- [Records for the exercise]
☆ ☆ ☆
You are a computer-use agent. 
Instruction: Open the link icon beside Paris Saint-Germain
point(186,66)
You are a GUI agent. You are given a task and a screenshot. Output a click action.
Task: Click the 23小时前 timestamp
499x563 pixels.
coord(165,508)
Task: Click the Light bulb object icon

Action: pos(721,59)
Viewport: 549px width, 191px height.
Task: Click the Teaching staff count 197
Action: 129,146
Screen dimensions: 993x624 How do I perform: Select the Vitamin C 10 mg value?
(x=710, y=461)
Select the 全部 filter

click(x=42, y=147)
☆ ☆ ☆
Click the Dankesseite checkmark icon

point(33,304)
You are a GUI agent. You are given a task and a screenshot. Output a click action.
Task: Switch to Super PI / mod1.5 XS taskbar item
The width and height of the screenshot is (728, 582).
☆ ☆ ☆
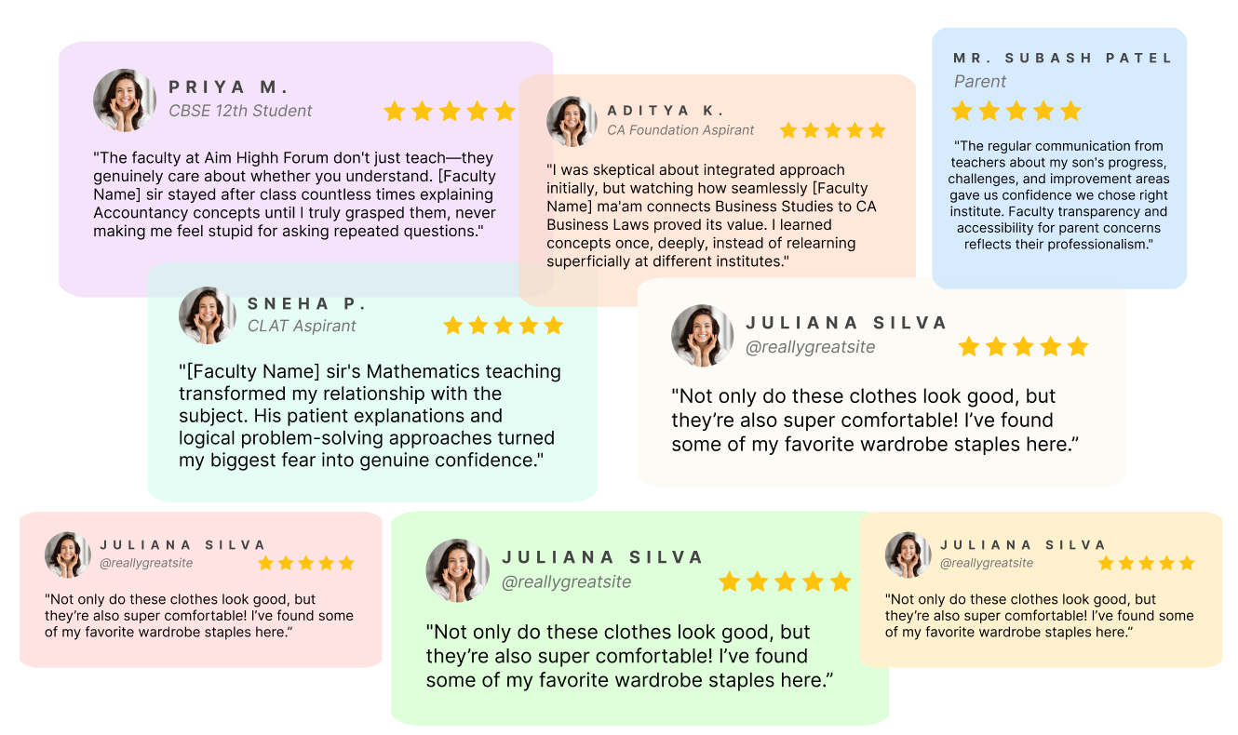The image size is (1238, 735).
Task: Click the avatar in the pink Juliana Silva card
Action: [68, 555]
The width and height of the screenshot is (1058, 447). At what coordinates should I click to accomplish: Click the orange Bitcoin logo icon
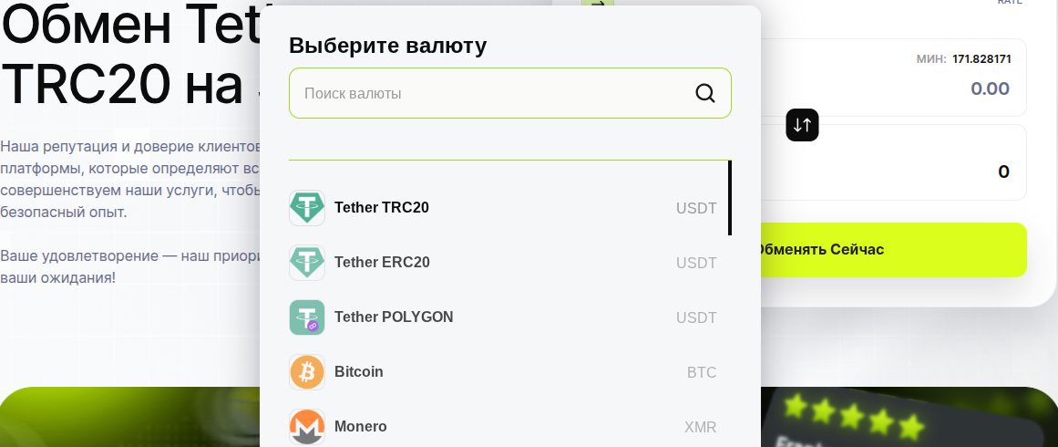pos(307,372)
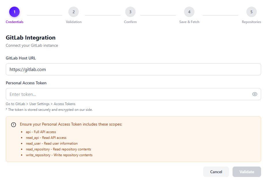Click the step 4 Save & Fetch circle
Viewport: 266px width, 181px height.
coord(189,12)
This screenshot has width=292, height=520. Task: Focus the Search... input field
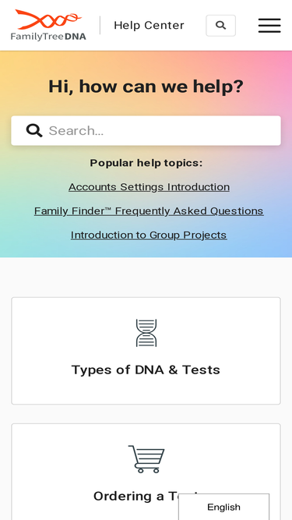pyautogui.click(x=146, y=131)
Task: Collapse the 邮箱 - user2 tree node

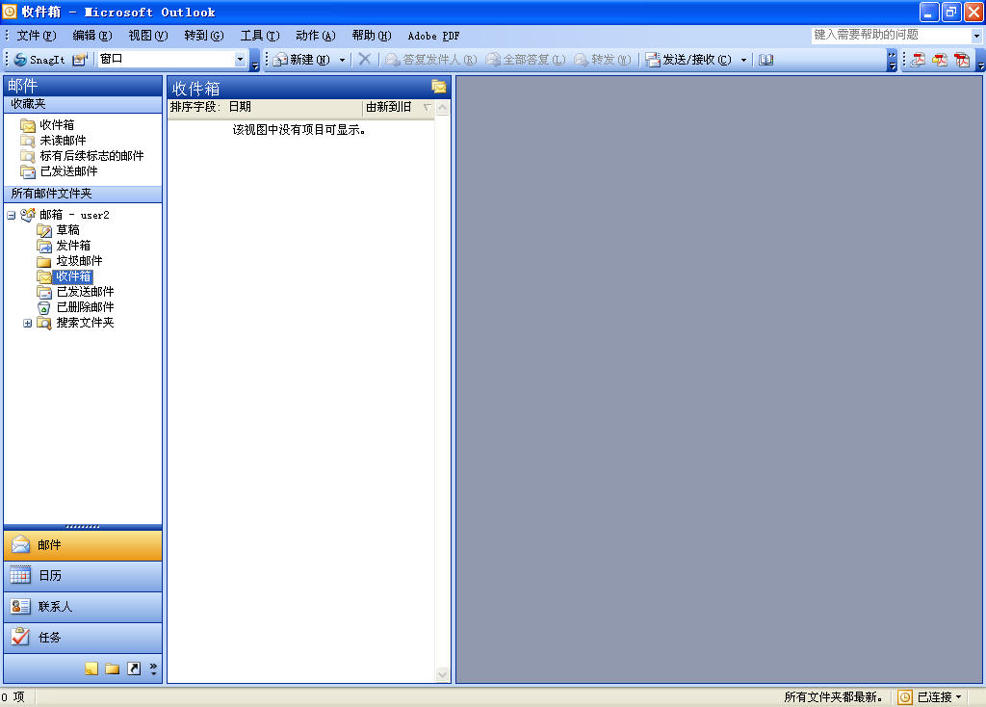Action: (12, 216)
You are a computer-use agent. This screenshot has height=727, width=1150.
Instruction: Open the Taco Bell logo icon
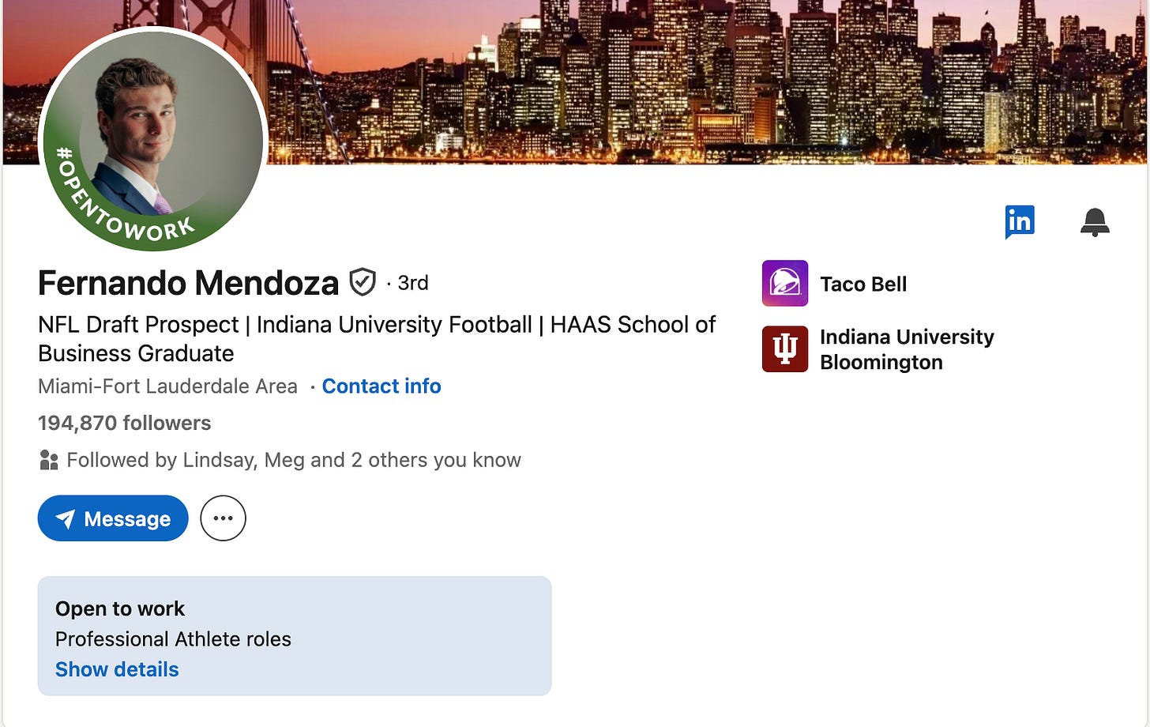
☆ ☆ ☆
- [Your objective] Find how many lines of the listing include the string "computer" and give that number, nothing else.

- [Task output] 2